┏━━
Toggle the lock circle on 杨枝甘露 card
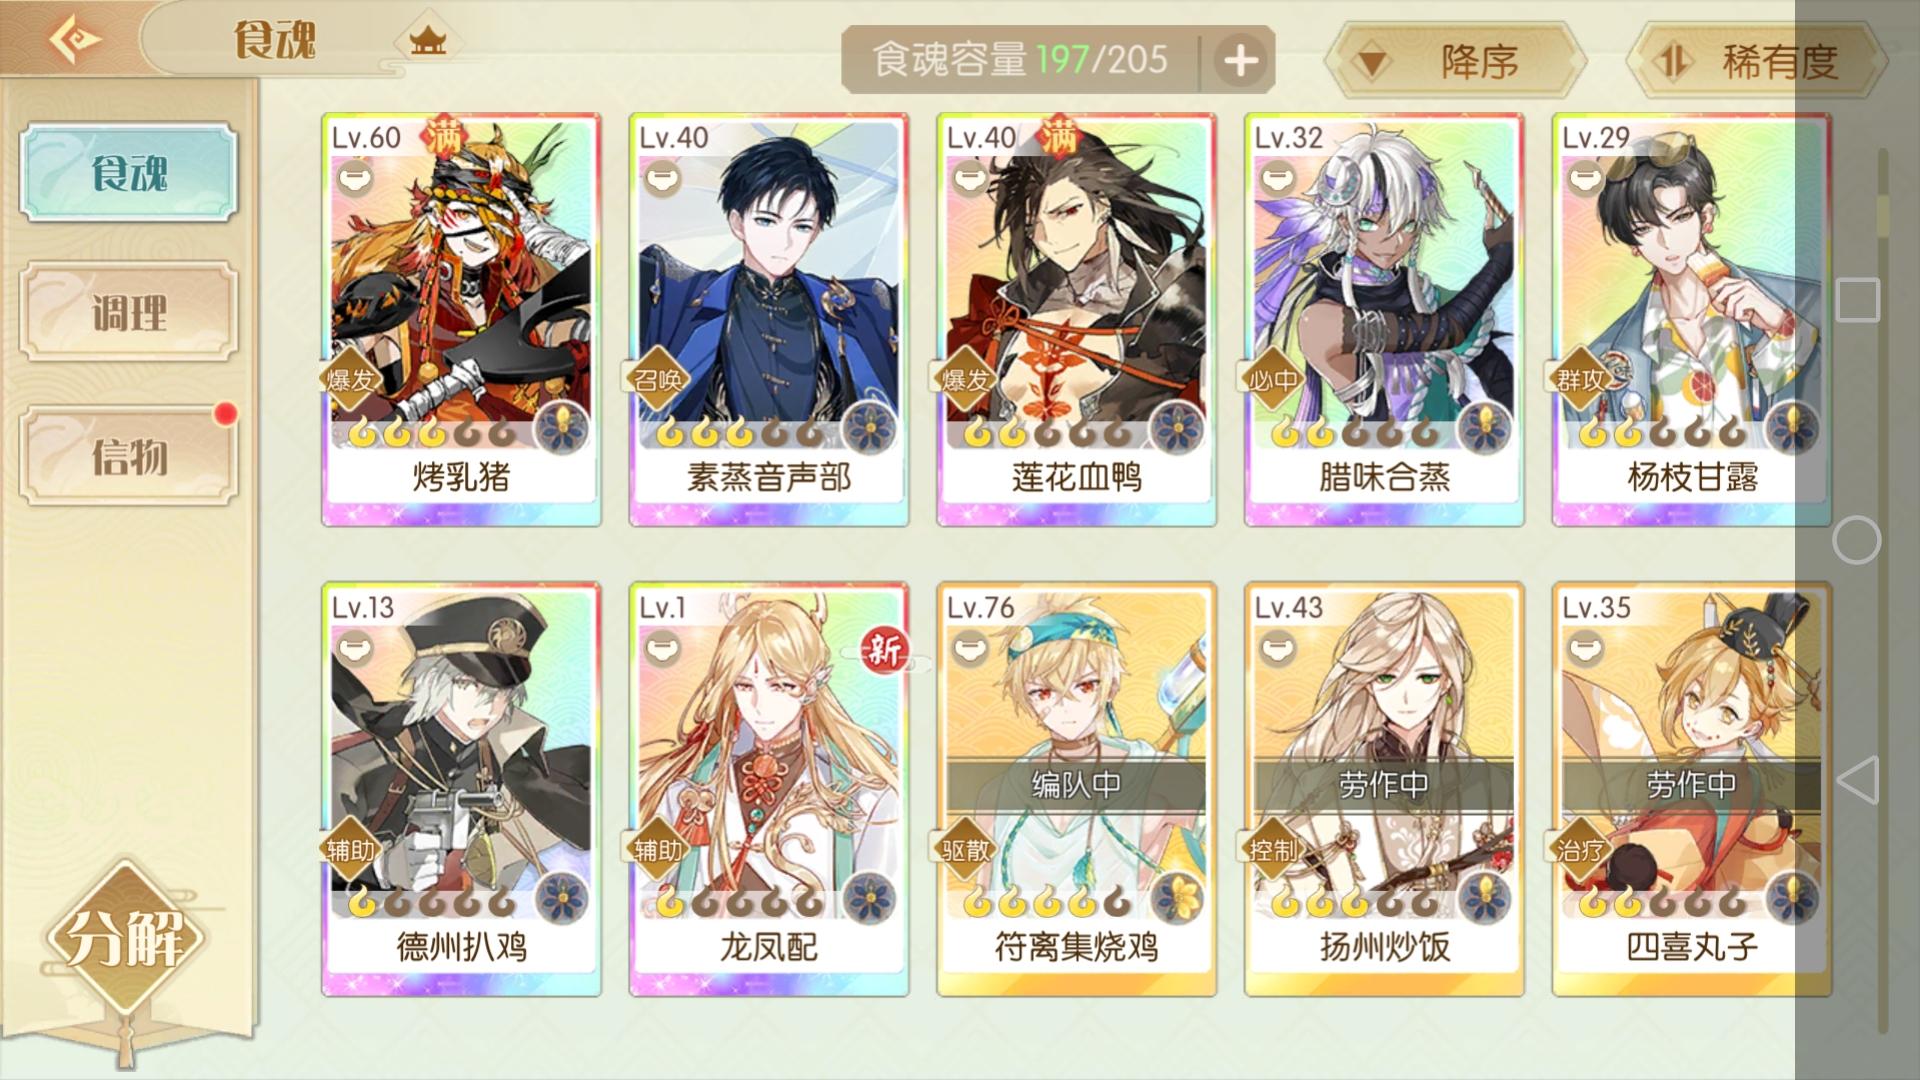 tap(1583, 179)
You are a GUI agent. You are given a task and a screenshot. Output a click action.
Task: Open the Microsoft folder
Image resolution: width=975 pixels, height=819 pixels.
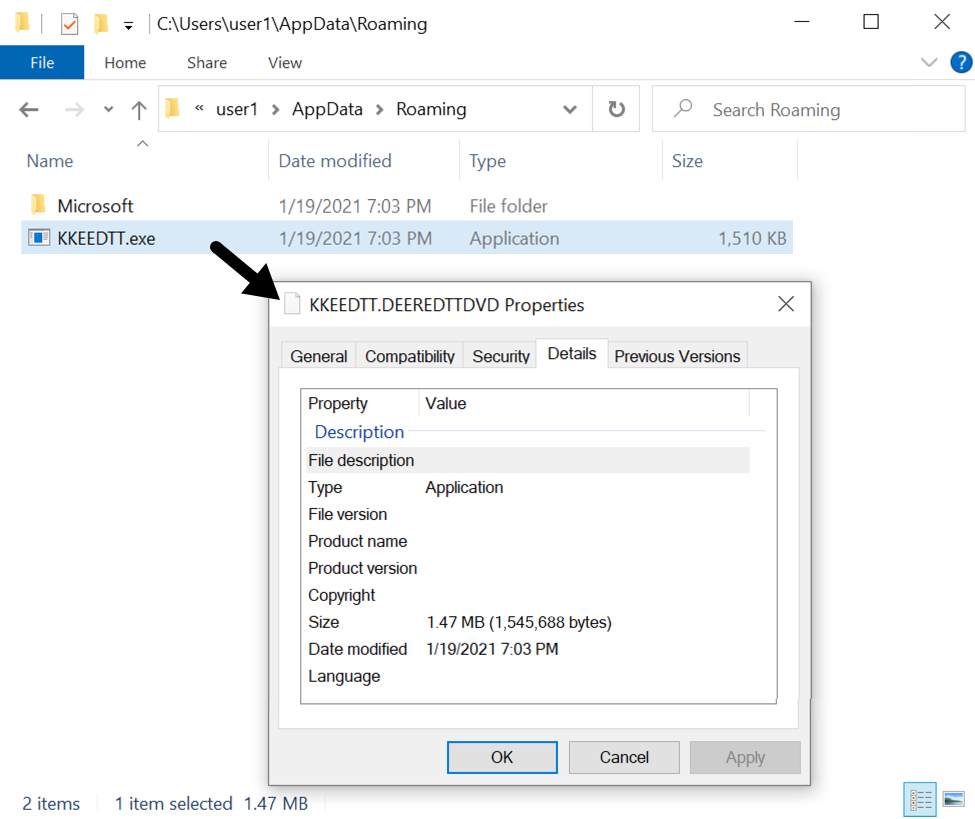[x=95, y=206]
┗━━
Work request →
Output all of the records exactly as they appear above, but not the pictures.

Output for this exercise →
Toggle the lock circle on 杨枝甘露 card
 tap(1583, 179)
You are a GUI agent. You are given a task and a screenshot. Output a click action.
Task: Open the Microsoft folder
Image resolution: width=975 pixels, height=819 pixels.
[x=95, y=206]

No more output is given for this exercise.